**What is needed**
Repeat exactly the lines below from the line that contains "How do I perform: Click" to the last line, inclusive, without the pictures.

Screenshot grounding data
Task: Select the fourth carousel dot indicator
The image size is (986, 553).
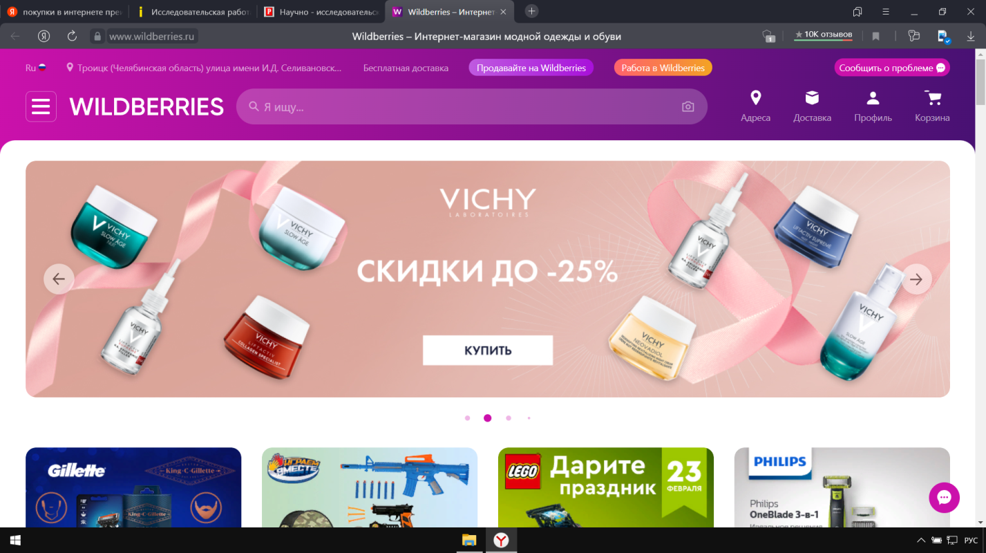Action: pos(529,418)
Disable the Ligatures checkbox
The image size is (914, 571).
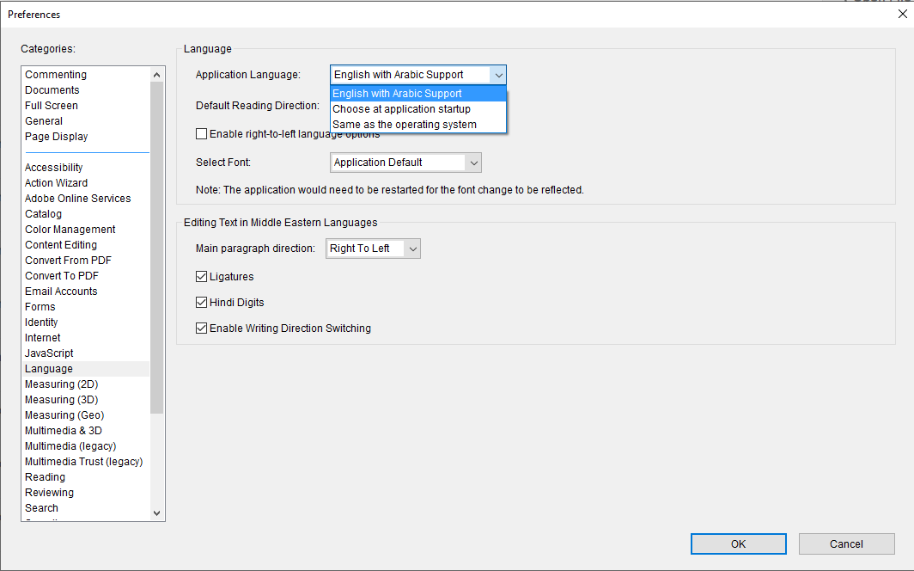click(x=201, y=278)
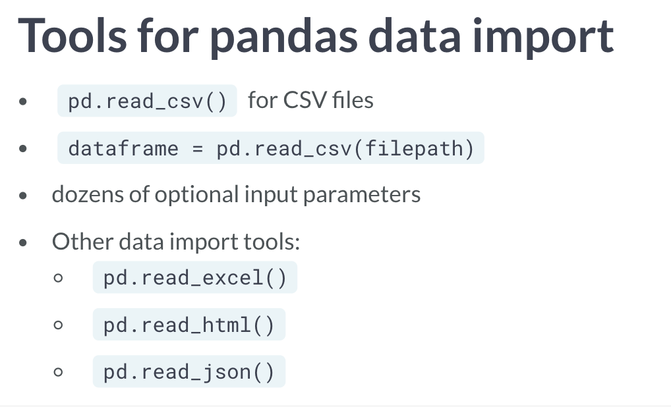671x407 pixels.
Task: Click the bullet before 'dozens of optional'
Action: [23, 196]
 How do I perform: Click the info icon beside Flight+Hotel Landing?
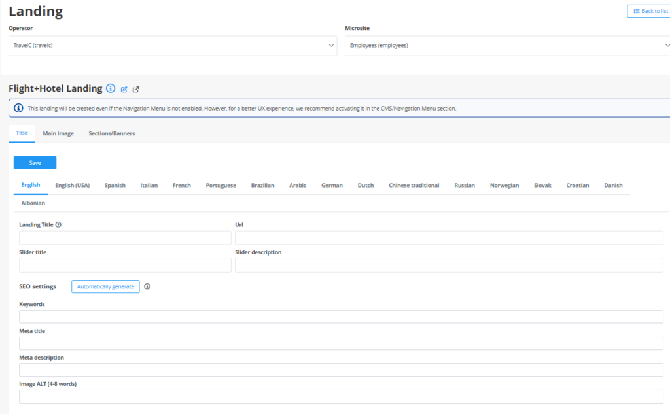point(111,88)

**Reply**
 How do I perform: Click the info icon beside Flight+Hotel Landing?
point(111,88)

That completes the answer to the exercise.